**Supplied entries:**
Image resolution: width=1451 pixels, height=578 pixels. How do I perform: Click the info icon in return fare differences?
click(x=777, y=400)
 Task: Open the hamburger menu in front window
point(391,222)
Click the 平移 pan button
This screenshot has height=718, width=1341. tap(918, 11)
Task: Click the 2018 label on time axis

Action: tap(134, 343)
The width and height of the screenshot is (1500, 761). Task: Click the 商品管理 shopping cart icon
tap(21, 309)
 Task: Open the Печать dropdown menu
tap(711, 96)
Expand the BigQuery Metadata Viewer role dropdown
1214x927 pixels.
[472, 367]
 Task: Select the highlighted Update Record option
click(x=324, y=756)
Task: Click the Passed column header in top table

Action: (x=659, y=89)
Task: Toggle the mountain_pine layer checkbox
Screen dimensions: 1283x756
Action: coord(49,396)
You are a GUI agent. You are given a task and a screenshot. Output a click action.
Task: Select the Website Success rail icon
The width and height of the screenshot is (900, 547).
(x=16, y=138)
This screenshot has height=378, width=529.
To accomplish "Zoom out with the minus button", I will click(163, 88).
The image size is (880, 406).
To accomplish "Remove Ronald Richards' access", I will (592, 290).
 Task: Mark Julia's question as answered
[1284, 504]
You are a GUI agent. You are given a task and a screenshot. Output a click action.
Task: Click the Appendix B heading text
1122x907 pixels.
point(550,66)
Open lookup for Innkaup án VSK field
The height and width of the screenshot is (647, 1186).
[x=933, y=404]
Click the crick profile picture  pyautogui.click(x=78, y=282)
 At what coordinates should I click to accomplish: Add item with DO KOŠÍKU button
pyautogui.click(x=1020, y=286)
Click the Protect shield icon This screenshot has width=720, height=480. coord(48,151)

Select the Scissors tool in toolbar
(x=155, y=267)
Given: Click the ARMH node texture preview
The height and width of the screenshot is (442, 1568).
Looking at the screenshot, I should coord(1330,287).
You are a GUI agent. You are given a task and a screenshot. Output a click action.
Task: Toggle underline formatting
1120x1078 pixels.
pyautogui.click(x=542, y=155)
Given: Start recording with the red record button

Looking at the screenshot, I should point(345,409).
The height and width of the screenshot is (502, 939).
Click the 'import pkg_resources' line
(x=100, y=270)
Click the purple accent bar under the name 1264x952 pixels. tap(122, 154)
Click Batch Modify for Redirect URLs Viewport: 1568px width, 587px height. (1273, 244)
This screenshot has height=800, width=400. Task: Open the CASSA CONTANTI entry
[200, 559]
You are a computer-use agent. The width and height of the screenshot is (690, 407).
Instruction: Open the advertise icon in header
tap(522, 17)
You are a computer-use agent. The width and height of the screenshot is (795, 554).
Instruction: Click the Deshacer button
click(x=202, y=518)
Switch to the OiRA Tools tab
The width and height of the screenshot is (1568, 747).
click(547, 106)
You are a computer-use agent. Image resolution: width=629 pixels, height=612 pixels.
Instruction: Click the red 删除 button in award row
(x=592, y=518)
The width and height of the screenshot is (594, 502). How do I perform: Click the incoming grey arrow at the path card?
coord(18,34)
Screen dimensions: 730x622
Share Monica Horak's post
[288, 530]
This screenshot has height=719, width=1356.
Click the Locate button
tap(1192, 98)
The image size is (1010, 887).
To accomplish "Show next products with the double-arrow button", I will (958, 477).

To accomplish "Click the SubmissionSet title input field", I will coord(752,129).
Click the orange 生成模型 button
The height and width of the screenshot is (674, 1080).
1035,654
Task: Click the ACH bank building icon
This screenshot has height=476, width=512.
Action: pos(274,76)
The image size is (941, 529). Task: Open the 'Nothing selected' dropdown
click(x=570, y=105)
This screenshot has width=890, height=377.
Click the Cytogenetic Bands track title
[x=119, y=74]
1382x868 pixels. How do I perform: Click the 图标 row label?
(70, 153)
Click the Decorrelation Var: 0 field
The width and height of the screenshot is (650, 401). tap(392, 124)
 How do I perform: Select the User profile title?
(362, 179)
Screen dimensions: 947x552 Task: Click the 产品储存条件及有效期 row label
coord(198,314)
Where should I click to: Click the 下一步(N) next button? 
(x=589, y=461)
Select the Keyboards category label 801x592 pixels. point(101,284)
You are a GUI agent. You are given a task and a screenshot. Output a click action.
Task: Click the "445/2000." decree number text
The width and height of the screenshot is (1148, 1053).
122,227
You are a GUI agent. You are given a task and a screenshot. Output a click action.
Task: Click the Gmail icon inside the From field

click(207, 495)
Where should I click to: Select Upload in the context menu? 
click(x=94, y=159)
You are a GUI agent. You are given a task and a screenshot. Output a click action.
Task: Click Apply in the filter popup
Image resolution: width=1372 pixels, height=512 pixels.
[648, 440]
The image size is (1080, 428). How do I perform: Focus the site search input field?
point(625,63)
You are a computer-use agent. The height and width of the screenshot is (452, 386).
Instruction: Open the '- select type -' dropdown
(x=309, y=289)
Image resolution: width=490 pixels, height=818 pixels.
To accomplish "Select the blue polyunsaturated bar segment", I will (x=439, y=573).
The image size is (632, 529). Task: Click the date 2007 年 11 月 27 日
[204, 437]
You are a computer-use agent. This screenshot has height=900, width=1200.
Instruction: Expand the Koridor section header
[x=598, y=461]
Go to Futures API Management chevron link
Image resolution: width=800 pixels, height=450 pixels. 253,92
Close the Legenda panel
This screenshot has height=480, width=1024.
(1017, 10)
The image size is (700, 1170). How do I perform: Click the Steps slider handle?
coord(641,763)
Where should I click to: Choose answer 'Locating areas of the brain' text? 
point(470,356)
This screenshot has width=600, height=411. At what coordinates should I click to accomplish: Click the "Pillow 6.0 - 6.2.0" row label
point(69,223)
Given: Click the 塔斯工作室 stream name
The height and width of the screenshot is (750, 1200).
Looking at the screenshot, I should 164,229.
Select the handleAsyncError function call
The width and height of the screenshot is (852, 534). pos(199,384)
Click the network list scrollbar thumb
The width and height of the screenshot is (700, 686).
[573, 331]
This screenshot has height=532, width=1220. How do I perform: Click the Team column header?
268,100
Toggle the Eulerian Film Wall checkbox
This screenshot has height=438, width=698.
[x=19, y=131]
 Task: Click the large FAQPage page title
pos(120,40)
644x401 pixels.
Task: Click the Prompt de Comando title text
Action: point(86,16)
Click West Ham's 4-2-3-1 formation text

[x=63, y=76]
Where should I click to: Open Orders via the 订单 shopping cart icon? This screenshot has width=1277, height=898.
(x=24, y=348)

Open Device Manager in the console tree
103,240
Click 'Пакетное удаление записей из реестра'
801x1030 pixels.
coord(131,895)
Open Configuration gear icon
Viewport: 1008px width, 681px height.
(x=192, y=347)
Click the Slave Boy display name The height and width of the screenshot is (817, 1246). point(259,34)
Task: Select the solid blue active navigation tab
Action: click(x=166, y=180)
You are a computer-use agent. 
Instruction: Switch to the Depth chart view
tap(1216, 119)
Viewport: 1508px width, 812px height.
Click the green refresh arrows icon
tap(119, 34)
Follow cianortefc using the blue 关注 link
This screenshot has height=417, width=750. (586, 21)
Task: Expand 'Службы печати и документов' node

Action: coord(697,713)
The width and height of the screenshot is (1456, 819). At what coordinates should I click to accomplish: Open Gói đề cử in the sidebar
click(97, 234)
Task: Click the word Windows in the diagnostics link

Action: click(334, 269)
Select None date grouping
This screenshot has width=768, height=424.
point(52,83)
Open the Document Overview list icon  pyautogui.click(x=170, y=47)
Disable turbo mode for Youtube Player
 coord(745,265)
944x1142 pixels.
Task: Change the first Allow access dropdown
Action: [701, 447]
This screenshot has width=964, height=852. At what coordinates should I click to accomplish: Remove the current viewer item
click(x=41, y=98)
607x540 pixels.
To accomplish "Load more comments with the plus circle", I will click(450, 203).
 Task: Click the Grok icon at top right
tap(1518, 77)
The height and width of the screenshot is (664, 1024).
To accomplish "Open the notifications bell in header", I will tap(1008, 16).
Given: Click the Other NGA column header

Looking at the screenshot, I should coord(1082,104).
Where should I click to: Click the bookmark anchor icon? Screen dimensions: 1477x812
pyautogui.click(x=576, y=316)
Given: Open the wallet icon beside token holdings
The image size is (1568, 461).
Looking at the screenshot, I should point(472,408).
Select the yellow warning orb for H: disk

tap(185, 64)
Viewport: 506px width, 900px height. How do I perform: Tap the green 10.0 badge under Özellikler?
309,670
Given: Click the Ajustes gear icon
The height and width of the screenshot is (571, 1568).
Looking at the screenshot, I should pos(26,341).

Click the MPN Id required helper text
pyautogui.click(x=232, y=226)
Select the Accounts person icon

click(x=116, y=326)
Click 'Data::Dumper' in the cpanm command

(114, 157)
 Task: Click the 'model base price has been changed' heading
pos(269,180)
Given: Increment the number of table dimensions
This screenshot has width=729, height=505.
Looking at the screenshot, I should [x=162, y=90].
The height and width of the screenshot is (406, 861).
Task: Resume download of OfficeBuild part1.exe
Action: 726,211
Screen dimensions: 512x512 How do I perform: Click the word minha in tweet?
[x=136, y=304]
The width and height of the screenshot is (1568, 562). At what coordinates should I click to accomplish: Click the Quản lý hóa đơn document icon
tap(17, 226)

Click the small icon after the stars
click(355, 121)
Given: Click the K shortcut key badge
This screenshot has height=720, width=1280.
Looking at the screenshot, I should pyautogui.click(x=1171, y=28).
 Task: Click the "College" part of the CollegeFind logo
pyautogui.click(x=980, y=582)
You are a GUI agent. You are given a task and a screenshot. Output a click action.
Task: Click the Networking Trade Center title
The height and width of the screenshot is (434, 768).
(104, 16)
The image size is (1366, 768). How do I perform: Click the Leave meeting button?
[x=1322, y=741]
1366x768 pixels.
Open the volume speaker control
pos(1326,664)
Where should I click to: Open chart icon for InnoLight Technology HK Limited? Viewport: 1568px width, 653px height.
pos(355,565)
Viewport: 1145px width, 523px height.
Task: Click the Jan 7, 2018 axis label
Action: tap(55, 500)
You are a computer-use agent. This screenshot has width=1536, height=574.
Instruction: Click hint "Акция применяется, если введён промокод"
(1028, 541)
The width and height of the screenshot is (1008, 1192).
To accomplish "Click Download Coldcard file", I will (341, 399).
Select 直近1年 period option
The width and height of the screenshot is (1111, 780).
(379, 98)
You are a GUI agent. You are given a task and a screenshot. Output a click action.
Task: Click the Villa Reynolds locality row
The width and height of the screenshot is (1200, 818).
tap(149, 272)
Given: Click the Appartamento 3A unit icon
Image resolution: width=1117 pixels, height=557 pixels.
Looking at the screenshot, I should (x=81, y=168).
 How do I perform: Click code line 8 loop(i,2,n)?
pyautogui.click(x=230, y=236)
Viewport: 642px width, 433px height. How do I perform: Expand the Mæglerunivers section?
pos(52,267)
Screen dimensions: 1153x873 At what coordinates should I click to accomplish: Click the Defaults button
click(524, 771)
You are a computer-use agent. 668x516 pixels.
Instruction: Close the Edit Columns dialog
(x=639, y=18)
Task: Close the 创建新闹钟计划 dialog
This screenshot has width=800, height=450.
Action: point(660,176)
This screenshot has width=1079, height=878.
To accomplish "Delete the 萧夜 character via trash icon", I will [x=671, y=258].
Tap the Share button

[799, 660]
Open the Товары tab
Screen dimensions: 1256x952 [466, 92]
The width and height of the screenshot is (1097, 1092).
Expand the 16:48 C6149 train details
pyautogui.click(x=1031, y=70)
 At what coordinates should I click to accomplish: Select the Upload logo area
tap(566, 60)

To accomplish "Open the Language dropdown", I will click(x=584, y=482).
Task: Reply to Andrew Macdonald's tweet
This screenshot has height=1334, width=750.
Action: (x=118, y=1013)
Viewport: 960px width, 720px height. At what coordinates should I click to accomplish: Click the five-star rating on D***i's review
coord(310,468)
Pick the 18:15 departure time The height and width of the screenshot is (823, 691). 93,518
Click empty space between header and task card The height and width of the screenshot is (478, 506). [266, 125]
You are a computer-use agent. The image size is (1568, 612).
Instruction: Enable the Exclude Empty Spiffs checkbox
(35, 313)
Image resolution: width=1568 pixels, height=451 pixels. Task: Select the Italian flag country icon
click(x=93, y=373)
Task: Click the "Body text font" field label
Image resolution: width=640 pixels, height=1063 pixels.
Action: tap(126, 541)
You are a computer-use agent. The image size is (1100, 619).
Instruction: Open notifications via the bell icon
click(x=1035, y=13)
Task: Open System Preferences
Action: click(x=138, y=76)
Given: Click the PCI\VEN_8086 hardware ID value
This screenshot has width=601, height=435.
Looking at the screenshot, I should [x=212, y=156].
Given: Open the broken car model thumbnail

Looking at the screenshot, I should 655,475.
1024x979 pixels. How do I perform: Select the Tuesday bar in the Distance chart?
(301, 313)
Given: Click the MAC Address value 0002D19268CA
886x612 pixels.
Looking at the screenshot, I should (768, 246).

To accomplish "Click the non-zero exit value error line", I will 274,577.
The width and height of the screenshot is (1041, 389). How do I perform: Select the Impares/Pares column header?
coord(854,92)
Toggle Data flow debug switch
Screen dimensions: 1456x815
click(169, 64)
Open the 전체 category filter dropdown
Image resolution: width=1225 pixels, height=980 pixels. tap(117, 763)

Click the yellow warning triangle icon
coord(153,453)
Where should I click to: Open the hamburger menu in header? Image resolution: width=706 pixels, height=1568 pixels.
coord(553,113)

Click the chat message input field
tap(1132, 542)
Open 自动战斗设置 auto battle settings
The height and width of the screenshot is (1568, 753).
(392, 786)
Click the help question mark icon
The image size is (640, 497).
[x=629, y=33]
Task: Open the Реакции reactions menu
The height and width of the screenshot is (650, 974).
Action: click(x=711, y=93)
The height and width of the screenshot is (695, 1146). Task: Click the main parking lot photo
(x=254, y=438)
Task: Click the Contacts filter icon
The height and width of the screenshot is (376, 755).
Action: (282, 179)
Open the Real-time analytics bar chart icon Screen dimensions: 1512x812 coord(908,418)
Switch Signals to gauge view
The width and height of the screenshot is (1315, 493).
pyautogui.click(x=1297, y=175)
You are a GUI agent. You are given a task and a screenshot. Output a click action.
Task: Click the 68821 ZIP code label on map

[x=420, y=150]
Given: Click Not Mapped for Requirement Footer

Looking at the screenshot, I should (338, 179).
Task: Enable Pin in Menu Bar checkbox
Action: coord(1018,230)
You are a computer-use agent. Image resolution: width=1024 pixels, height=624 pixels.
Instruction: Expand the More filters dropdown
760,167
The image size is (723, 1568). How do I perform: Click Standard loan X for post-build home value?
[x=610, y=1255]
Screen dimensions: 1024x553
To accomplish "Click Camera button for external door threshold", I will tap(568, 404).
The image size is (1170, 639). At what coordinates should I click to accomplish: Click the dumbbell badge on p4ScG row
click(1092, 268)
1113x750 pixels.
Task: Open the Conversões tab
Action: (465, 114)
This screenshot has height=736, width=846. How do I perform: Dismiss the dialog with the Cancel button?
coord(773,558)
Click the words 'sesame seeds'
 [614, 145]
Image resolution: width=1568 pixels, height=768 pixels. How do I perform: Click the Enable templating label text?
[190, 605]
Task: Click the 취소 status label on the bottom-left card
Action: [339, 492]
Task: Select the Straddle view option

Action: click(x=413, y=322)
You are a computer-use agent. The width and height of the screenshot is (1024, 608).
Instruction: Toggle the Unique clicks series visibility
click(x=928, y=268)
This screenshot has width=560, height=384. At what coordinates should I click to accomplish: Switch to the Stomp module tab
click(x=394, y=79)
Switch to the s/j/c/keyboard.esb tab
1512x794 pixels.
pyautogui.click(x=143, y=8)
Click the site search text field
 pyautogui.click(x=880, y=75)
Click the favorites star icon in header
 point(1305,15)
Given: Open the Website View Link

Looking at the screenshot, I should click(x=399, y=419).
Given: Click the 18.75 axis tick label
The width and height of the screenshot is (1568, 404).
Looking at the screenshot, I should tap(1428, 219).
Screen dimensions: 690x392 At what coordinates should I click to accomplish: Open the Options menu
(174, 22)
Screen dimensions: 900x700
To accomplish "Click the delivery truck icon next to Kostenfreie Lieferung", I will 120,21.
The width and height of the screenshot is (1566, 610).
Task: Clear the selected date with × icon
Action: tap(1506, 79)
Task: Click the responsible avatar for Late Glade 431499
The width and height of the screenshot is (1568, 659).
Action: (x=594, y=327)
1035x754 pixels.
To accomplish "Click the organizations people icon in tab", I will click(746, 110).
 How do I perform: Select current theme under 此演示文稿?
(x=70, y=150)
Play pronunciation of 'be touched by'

**Assignment:**
What is wanted is a copy of every line in the listing that includes the word "number".

**Answer area:**
Task: Click the "445/2000." decree number text
Given: Increment the number of table dimensions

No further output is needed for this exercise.